In the 1990 Global Burden Disease study, depression was listed as the fourth largest cause of disability worldwide. In the 2000 study, it was third. In the 2010 study, second. Perhaps a third of Americans will eventually get clinically depressed. It’s also hitting younger ages. Recent surveys point to perhaps 17% of American female secondary students showing considerable symptoms of depression. And the large majority of people with depression don’t get any kind of treatment.
It’s time to push prevention.
Among clinicians, there’s a general sense that prevention of depression is not feasible. Much of the public expresses surprise at the entire notion.

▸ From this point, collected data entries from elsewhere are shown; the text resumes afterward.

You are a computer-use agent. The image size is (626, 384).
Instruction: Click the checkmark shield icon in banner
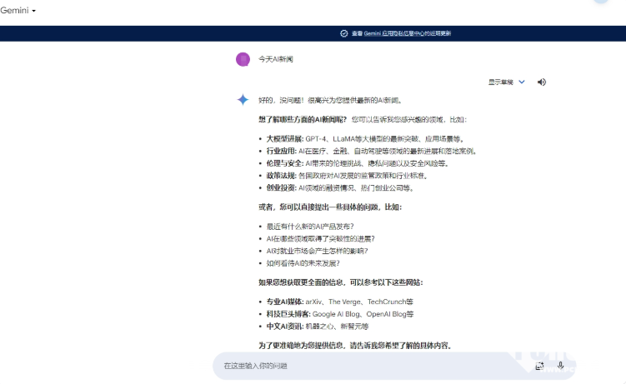point(344,33)
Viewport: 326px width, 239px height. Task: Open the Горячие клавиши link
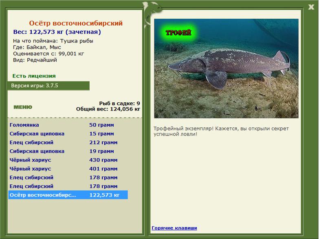coord(174,228)
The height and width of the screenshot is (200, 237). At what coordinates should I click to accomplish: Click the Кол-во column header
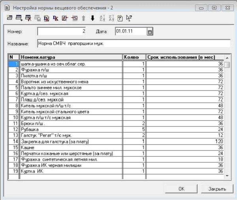(134, 57)
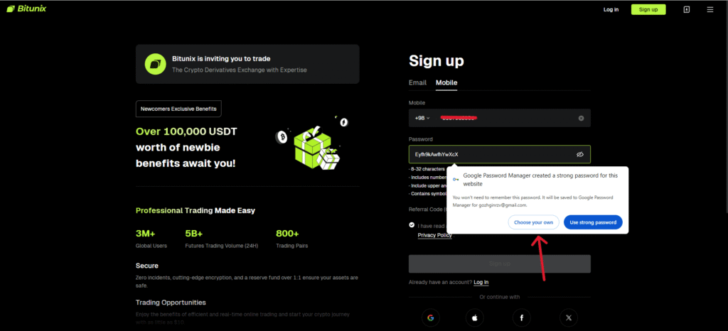Image resolution: width=728 pixels, height=331 pixels.
Task: Expand the +98 country code dropdown
Action: (422, 118)
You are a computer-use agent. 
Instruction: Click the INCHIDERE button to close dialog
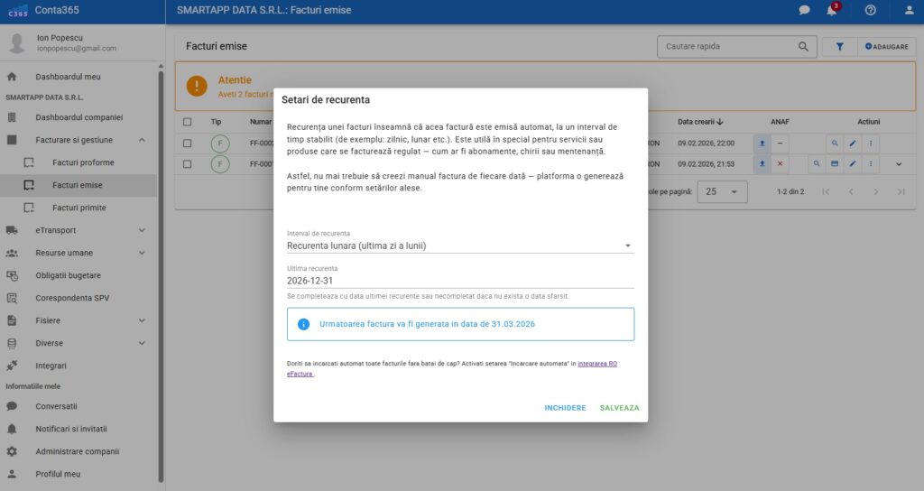(565, 408)
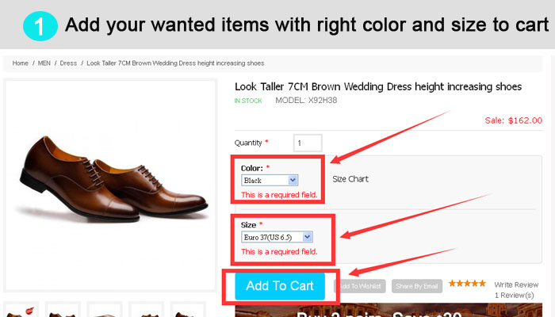
Task: Open the 1 Review(s) link
Action: click(x=515, y=295)
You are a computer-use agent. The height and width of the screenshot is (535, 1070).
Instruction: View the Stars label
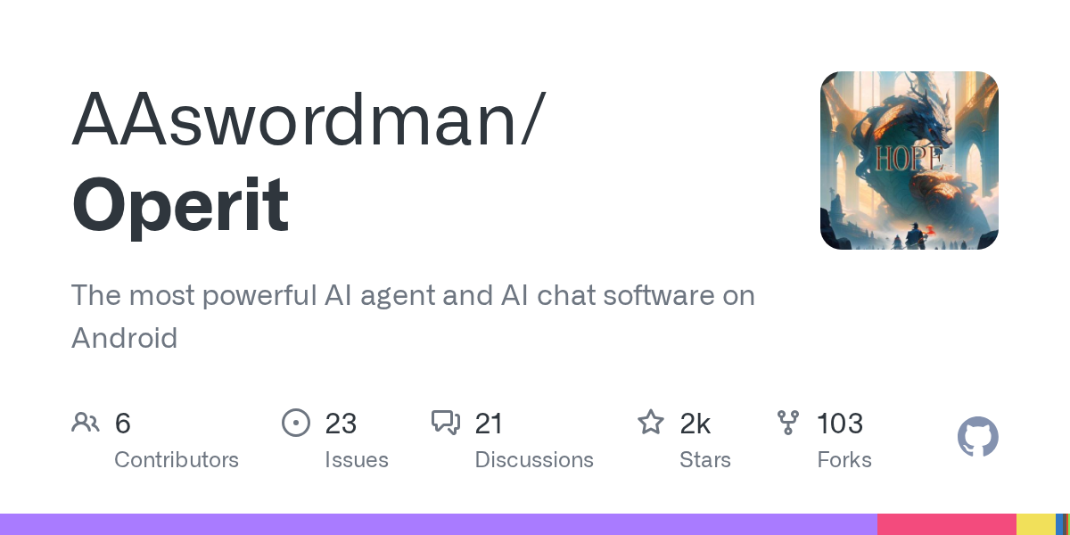(x=705, y=460)
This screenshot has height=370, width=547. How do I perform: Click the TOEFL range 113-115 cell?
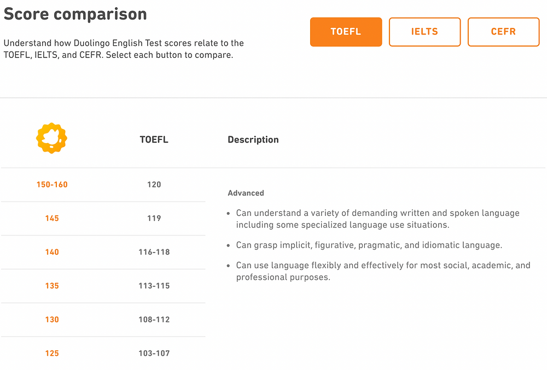pos(154,286)
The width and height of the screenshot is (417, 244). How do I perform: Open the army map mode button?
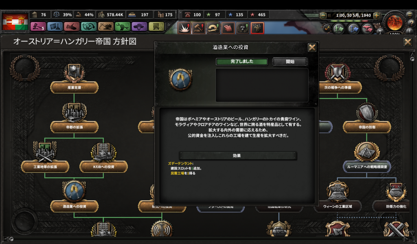(338, 29)
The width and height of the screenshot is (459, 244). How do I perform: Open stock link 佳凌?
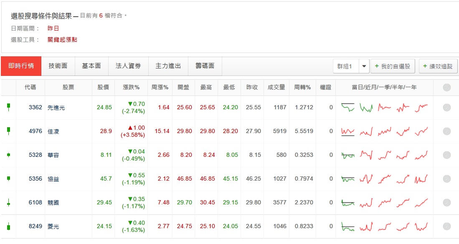[x=53, y=131]
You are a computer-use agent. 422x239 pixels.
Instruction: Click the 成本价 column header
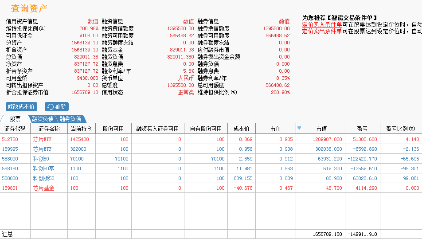(242, 129)
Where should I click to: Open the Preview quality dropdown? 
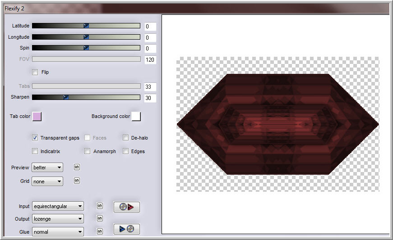47,168
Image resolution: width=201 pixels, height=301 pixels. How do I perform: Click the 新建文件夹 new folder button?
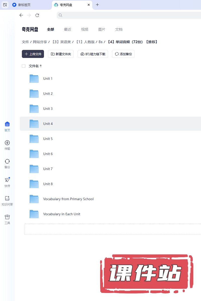pos(61,54)
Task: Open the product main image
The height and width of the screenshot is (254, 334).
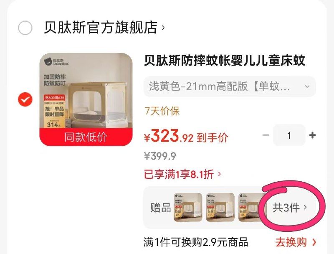Action: 86,99
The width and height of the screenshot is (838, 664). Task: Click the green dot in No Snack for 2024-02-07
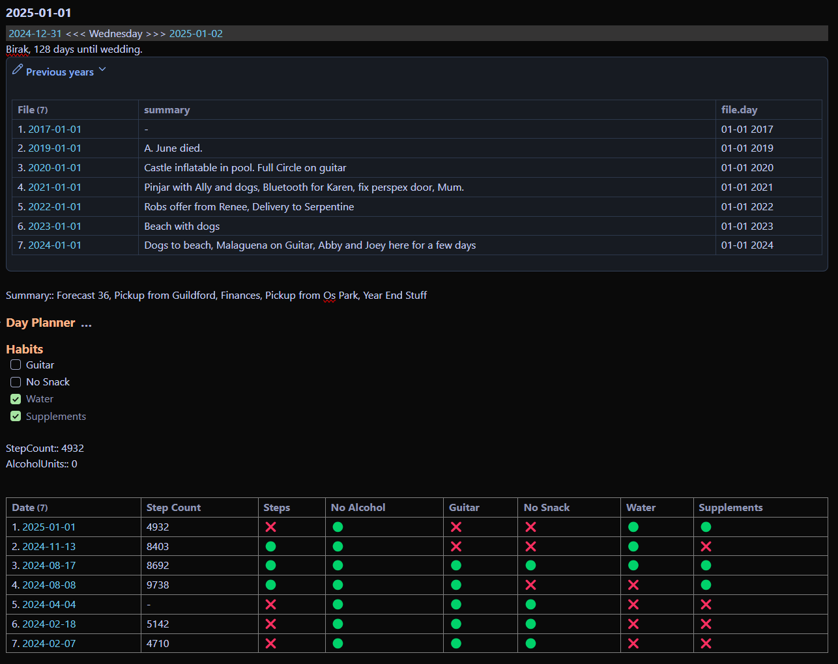pyautogui.click(x=530, y=643)
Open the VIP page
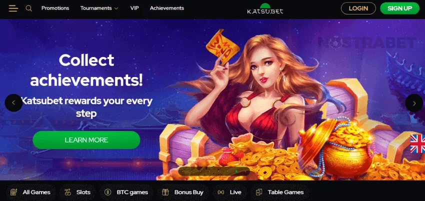Viewport: 425px width, 201px height. (135, 8)
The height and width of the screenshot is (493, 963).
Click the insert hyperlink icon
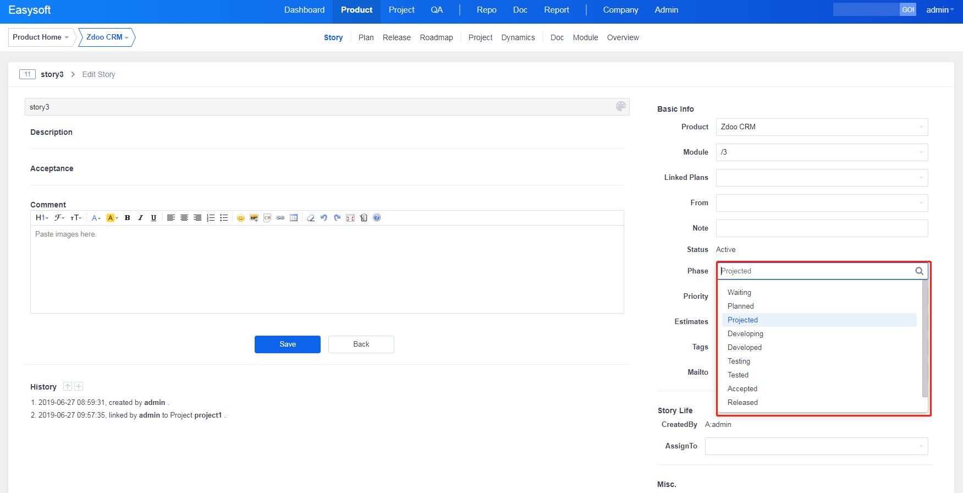[x=280, y=218]
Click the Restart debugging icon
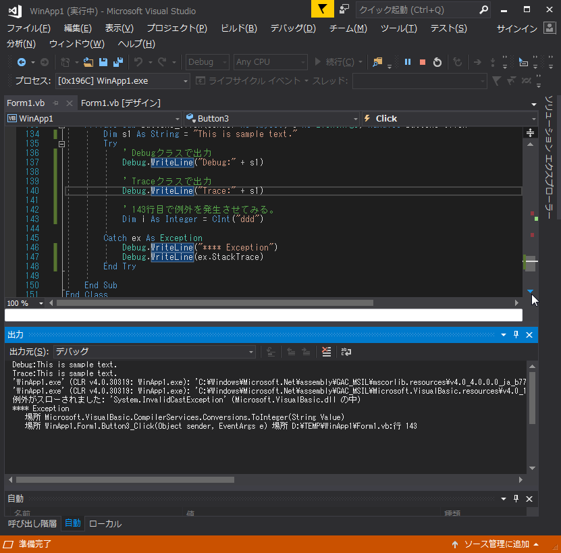 [x=437, y=62]
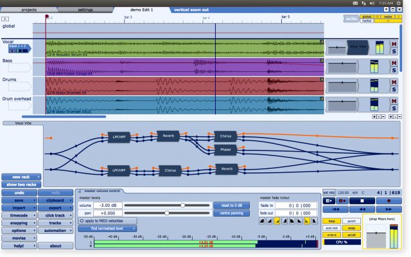Viewport: 411px width, 257px height.
Task: Open the snapping options menu
Action: (x=19, y=223)
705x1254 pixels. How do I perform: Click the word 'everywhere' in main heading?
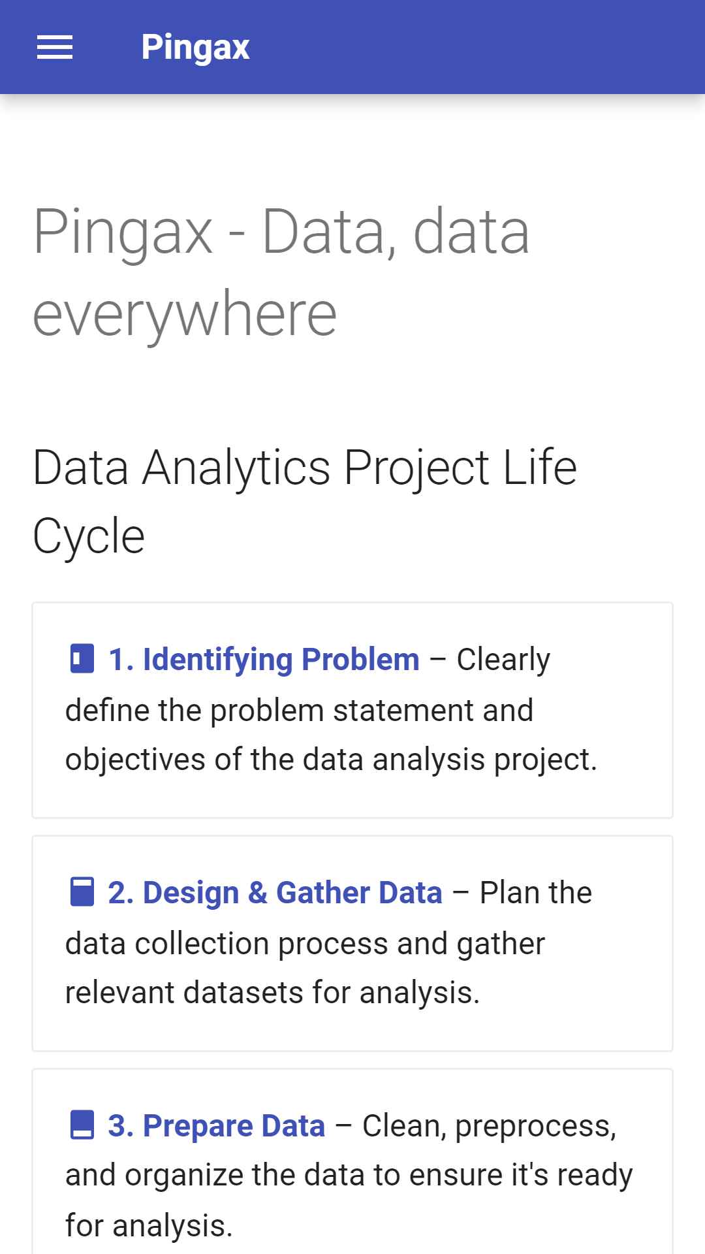pyautogui.click(x=185, y=315)
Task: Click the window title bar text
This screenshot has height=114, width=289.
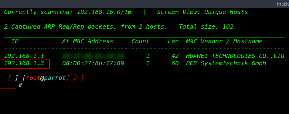Action: pos(283,4)
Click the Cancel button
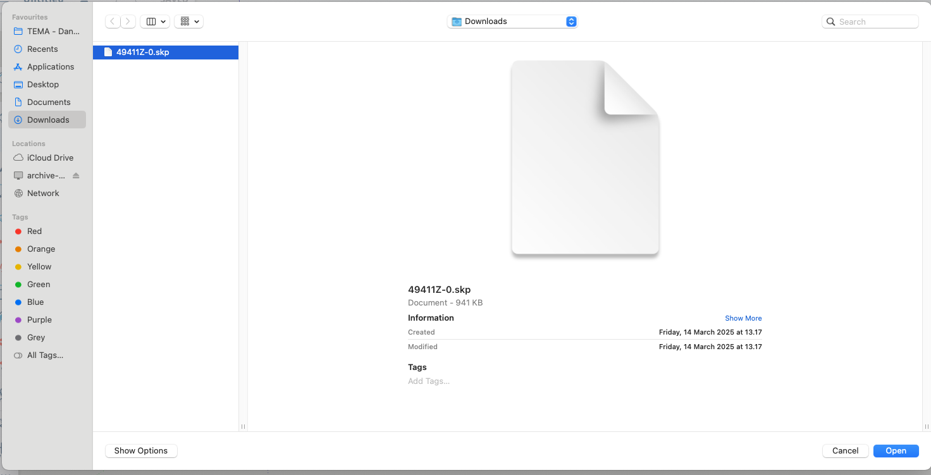The height and width of the screenshot is (475, 931). (845, 450)
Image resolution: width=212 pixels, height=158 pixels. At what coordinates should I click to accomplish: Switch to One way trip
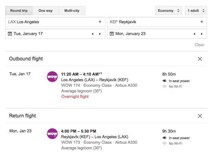point(46,11)
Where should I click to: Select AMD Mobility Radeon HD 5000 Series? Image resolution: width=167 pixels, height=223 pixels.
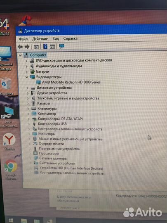pos(71,82)
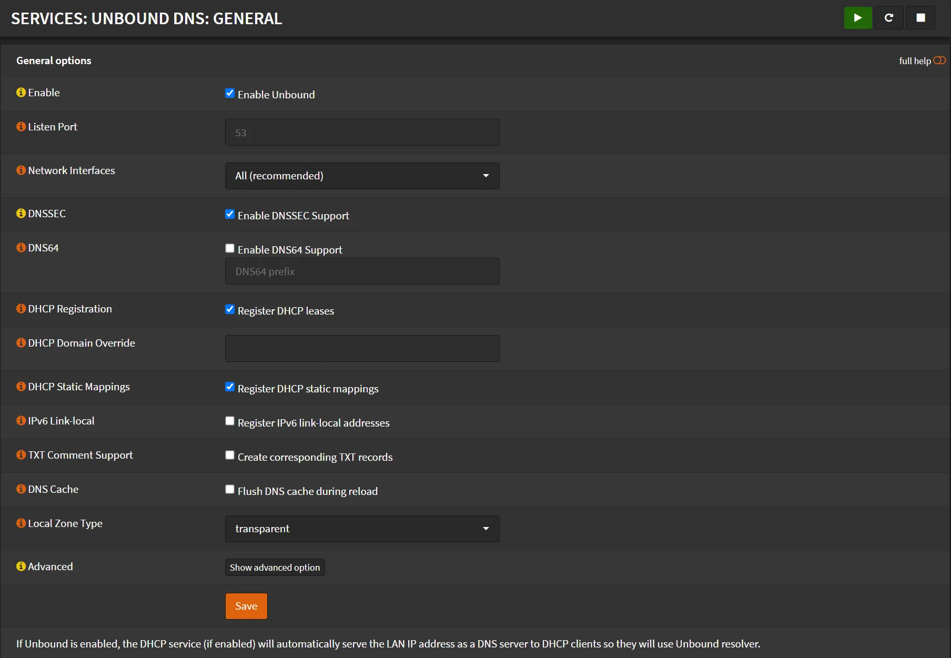Enable DNS64 Support checkbox
This screenshot has height=658, width=951.
(230, 249)
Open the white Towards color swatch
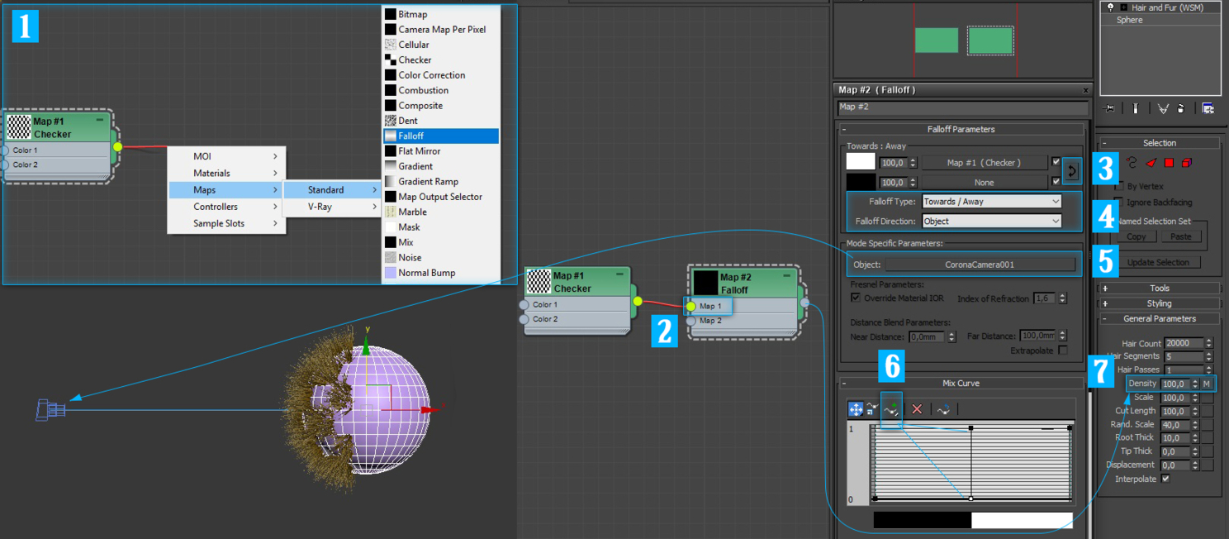Image resolution: width=1229 pixels, height=539 pixels. point(861,162)
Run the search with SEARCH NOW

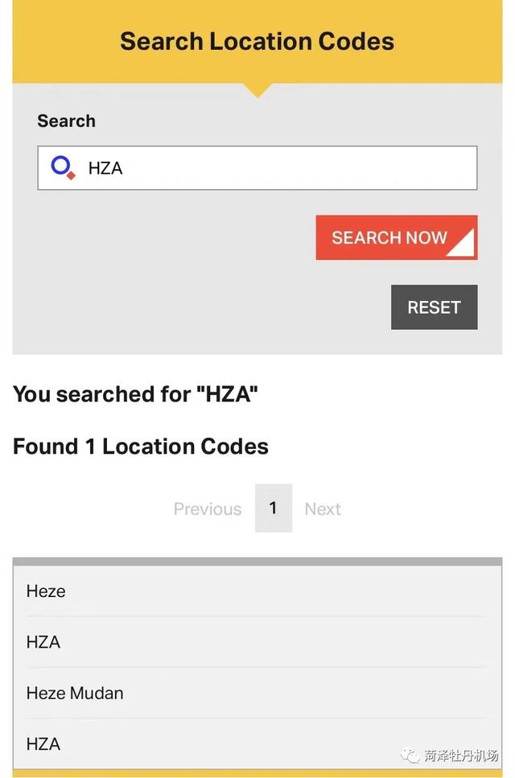pyautogui.click(x=397, y=237)
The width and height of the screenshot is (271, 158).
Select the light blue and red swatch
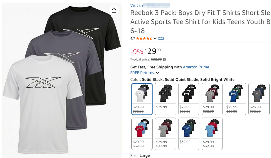pyautogui.click(x=212, y=134)
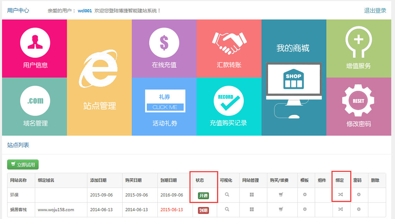Viewport: 395px width, 219px height.
Task: Click the red 到期 status badge
Action: (x=203, y=210)
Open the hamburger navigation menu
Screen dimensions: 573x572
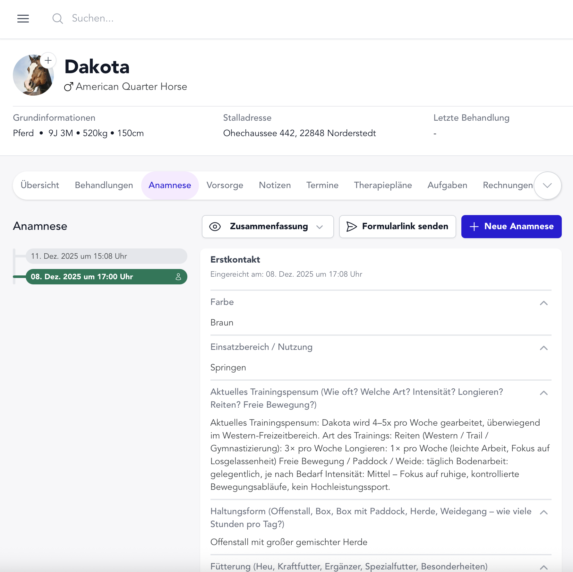[23, 19]

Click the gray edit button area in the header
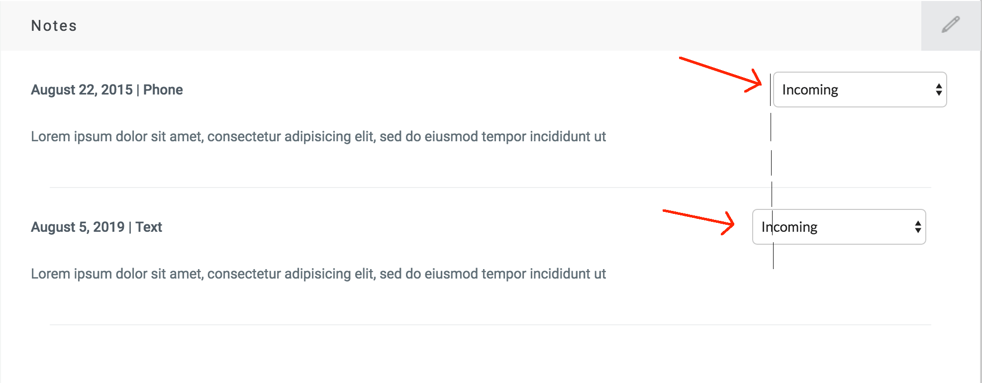[x=951, y=24]
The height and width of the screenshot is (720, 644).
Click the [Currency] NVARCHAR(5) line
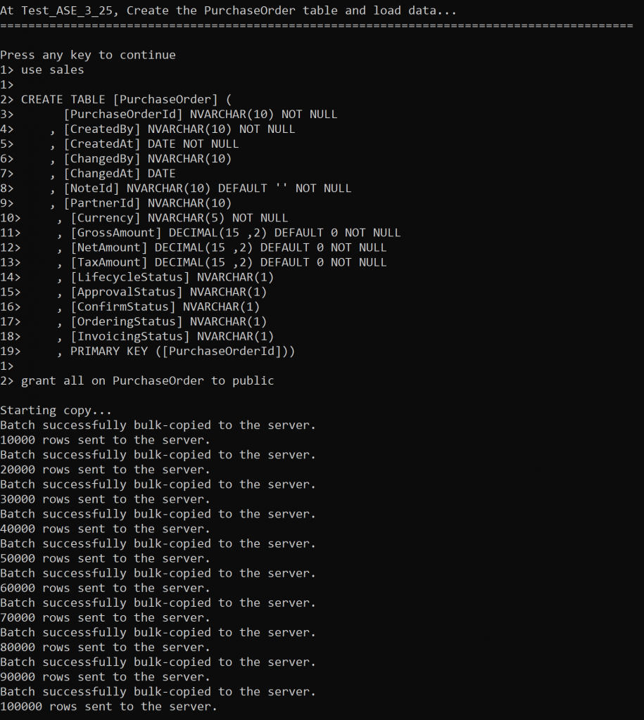[x=172, y=218]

With rates this high, and treatment this scattered, here’s a few suggestions for helping both the child and adult population, and individuals:
1. Light. In most studies, the more sunlight a city or area gets, the less its rate of clinical depression. Numerous studies treating depression with light now find it more successful than anti-depressants – including for people without seasonal depression, where lack of light is the presumed cause. An extended part of the sunbelt’s increase in population over the last five decades may be related to light rather than warmth – up to half the AMerican northeast experiences low moods in winter.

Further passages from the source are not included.